Current plans for NCATS¹¹ include the following initial constitutive elements:

•CTSA Program: These are infrastructure grants awarded to academic medical institutions to facilitate translational research. They represent a network of 60 US centers, with expertise in preclinical science, clinical trials, comparative effectiveness research, training and community engagement.

•Components of the Molecular Libraries Program: This supports the centers that provide access to large-scale screening, medicinal chemistry and informatics for the identification of therapeutic and experimental chemical entities. They provide assay development, high-throughput screening, medicinal chemistry and compound databases.

•Therapeutics for Rare and Neglected Diseases (TRND): A drug-development pipeline within the NIH used for research collaborations with academic scientists, non-profit organizations and companies working on rare and neglected illnesses. TRND offers preclinical development of promising compounds.

•Rapid Access to Interventional Development (RAID): This is a competitive granting program that provides resources for the development of new therapeutic agents and provides access to resources for preclinical development, production, bulk supply, GMP manufacturing, formulation, development of an assay suitable for pharmacokinetic testing and animal toxicity.

•Office of Rare Diseases Research: A multifunctional NIH office that serves as a focal point for rare diseases and offers coordination and support of research on rare diseases.

•The NIH–FDA Regulatory Science Initiative: A competitive grant program that funds regulatory science and supports research on applicability of novel technologies and approaches to regulatory review of drugs, biologics and devices.

•Cures Acceleration Network (CAN): This is new, competitive grant program to fund translational solutions to high-need medical problems; it awaits appropriation. It was designed to prove support of translational research with greater flexibility to NIH to fund innovative research in therapeutic development.

Put together, these programs together currently have ∼$720 million annually in research support, without including CAN, which has not yet been yet established and funded by Congress.

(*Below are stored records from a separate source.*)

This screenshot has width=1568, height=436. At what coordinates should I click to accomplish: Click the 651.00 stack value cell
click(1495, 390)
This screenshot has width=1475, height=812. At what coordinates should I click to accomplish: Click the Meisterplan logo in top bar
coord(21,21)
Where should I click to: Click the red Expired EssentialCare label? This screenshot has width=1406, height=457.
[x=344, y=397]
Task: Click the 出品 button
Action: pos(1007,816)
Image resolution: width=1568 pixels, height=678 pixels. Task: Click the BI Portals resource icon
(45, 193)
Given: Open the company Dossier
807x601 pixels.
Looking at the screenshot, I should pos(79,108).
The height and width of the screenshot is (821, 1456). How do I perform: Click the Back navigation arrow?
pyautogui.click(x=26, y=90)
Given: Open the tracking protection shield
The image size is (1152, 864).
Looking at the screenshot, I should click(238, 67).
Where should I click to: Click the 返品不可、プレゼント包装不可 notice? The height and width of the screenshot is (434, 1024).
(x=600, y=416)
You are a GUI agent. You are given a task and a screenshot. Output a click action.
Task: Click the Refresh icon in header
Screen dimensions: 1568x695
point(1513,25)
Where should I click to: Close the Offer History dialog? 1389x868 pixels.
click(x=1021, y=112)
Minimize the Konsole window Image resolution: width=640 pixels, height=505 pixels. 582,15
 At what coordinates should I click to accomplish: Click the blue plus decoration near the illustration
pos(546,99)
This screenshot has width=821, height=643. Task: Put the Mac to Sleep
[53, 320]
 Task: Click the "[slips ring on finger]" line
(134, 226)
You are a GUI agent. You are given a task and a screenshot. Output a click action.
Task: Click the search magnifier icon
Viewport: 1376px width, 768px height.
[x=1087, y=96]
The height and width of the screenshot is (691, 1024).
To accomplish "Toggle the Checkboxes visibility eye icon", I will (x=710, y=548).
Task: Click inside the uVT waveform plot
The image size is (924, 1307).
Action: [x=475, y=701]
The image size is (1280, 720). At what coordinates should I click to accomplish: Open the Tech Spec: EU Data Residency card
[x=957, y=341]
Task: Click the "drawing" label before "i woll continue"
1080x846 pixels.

Collins's efforts leading the International Human Genome Sequencing Consortium were initially criticized as too expensive, overly ambitious and a drain on resources that could go to smaller projects initiated by individual scientists. The sequencing of human genome with results that are freely available to all is now a hallmark of contemporary science. Creating a mission-driven center at the NIH to foster new cures is even more visionary. The focus of translational medicine must shift from infrastructure building to a cohesive and mission-driven effort toward the discovery of more effective treatments and new cures. NCATS is well poised to be the place for this to happen.